What you will do: Please repeat, precisely as written, only the lines from the one containing "Click the checkmark" through the last line of the records below, pictures omitted.

==== Information supplied

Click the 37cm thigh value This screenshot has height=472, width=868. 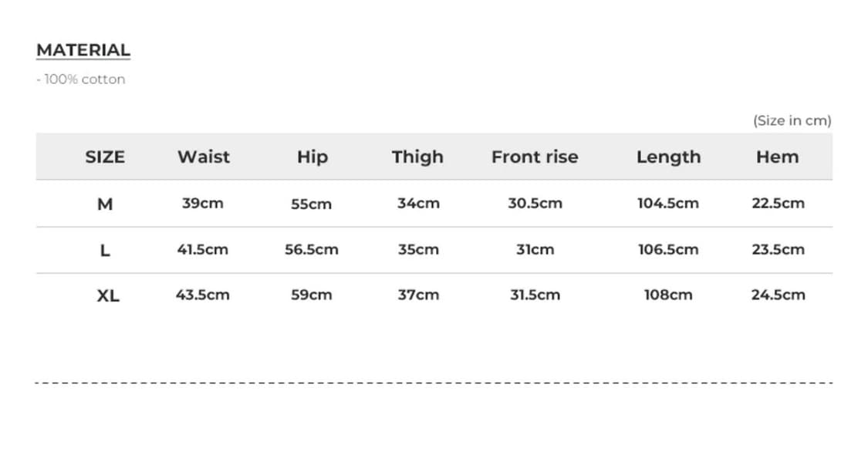[418, 295]
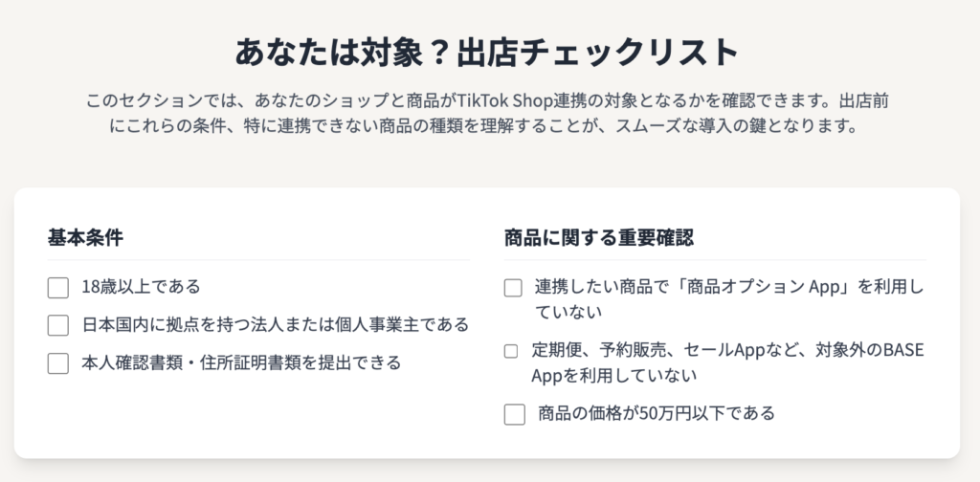Screen dimensions: 980x482
Task: Click the 18歳以上である label text
Action: 142,287
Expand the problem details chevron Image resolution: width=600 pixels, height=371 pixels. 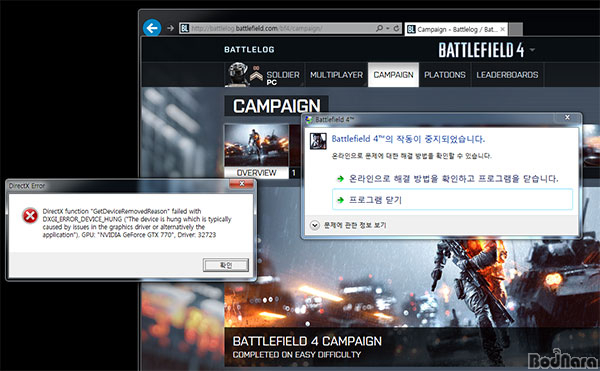click(315, 225)
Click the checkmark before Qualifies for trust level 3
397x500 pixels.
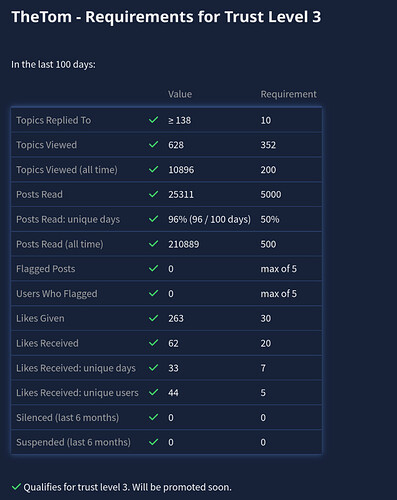pos(16,487)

========

Answer:
Click the checkmark before Qualifies for trust level 3
397x500 pixels.
pos(16,487)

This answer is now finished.